▽

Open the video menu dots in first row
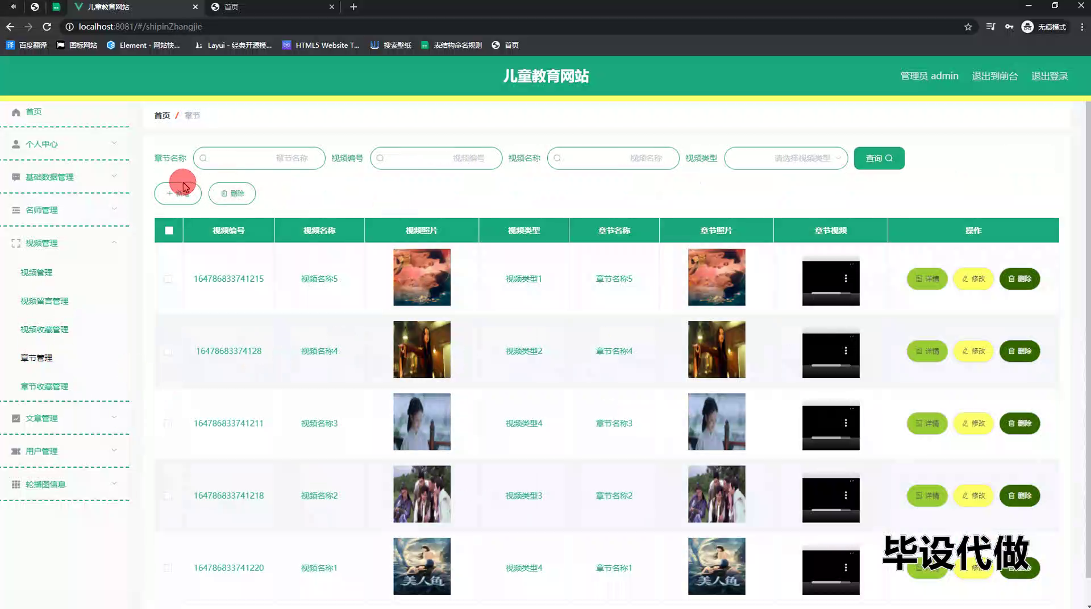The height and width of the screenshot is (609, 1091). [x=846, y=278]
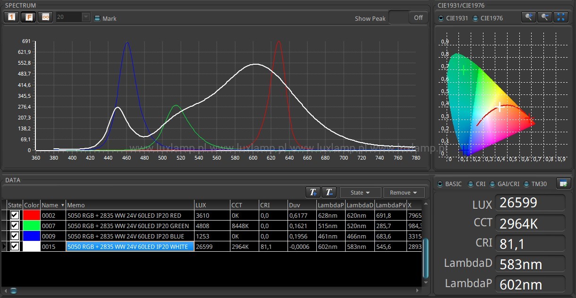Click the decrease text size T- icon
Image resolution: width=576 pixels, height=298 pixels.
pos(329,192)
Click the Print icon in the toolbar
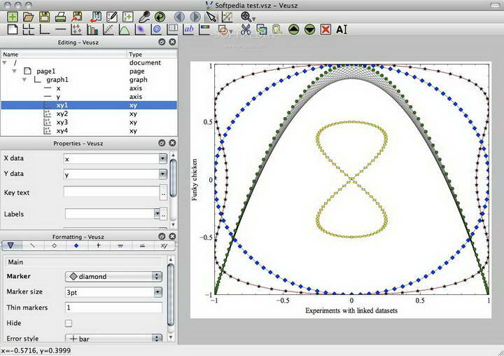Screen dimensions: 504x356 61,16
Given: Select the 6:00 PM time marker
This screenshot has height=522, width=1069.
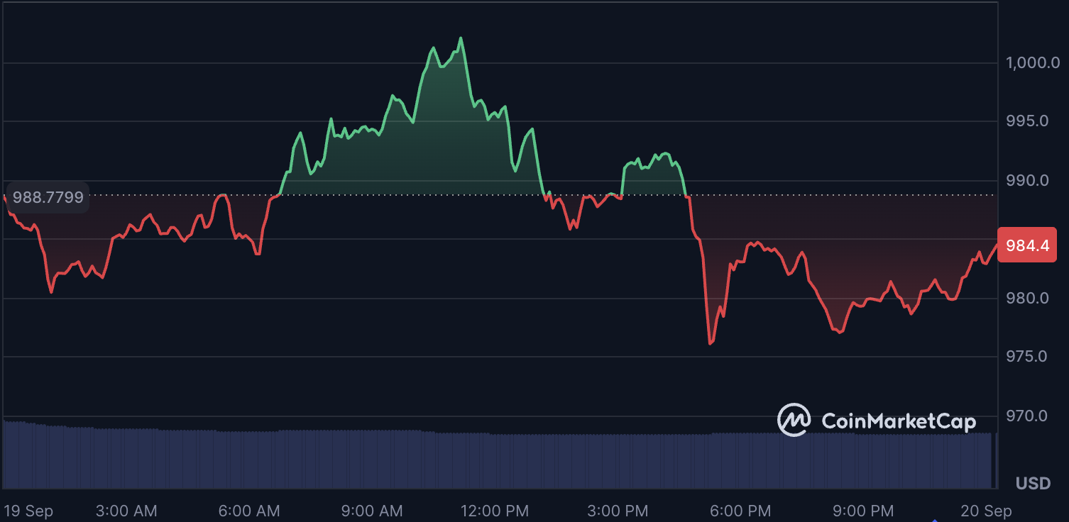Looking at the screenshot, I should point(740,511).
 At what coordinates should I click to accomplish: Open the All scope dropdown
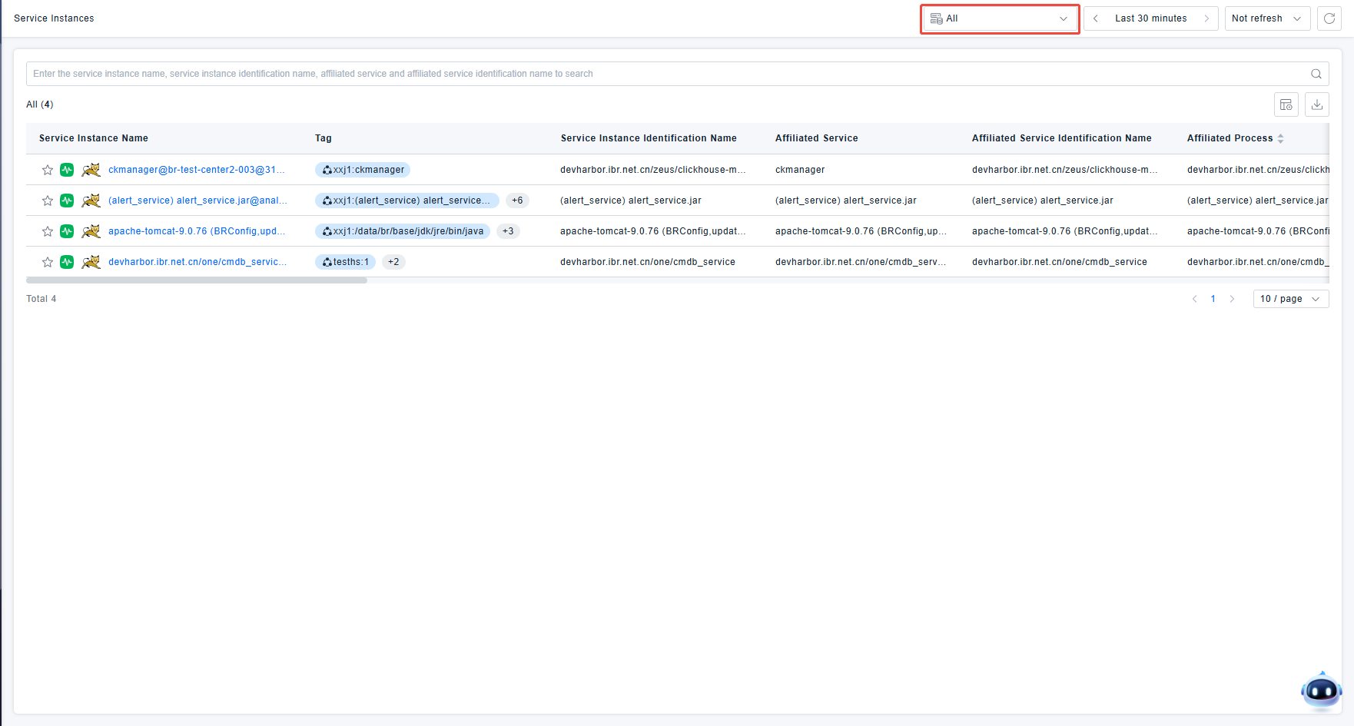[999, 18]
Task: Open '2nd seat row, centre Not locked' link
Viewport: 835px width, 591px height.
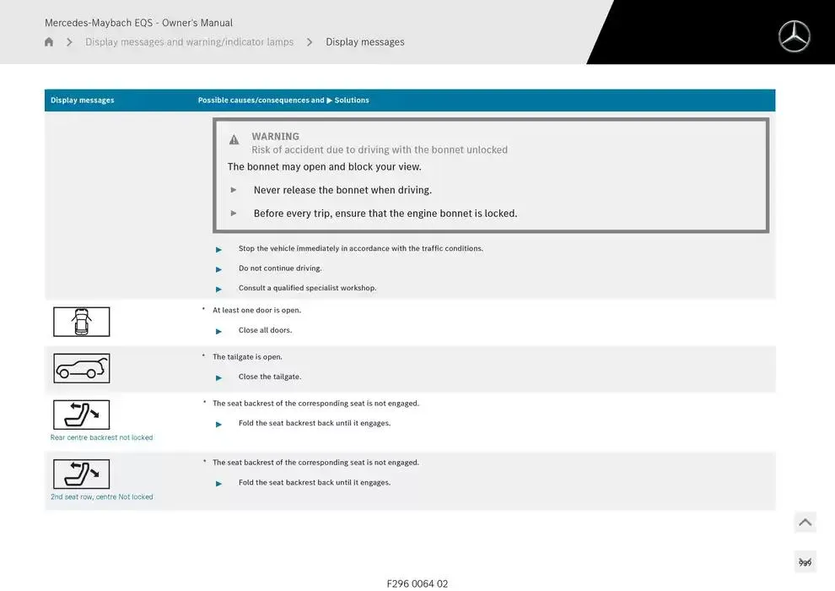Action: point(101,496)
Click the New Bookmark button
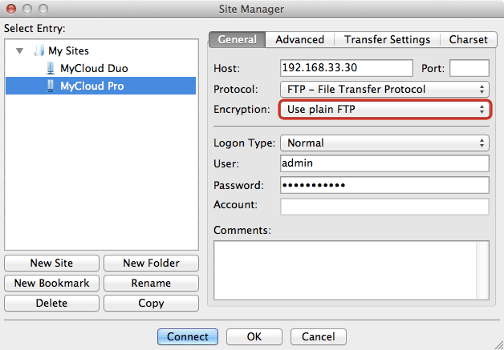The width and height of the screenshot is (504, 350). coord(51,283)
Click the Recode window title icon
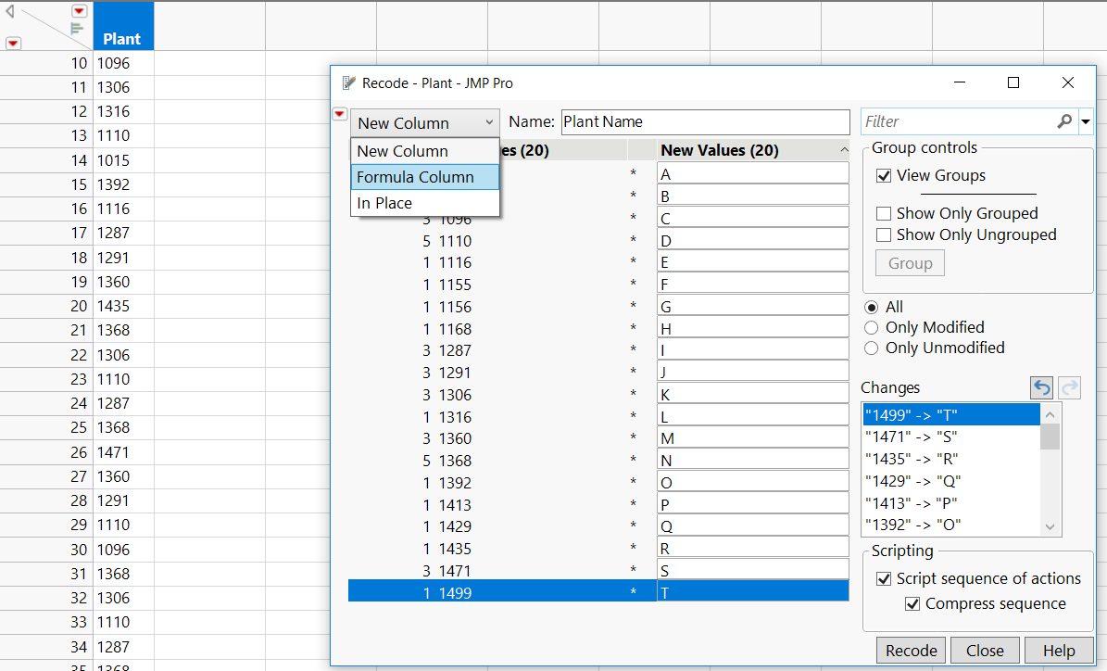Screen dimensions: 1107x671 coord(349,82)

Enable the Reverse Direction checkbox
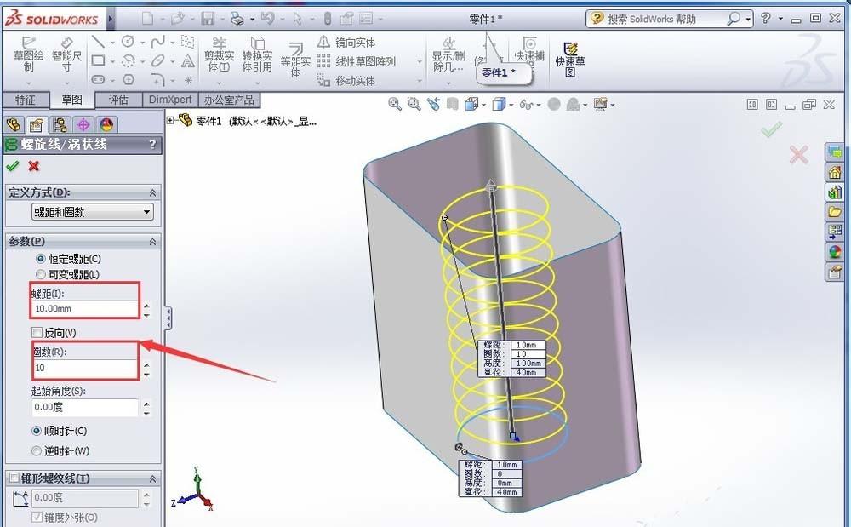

△

WHAT IS BEING ASKED ▸ Once the line containing "This screenshot has height=522, width=1069." is found, it and every line through the end of the records above should be output exactly, with no pictures.

SOLUTION TO THIS TASK ▸
This screenshot has height=522, width=1069.
Looking at the screenshot, I should point(740,511).
 At what coordinates should I click to accomplish: Open the All scope dropdown
[999, 18]
Task: Open '2nd seat row, centre Not locked' link
Viewport: 835px width, 591px height.
Action: point(101,496)
Click the New Bookmark button
The width and height of the screenshot is (504, 350). coord(51,283)
Click the Recode window title icon
Screen dimensions: 1107x671 coord(349,82)

Enable the Reverse Direction checkbox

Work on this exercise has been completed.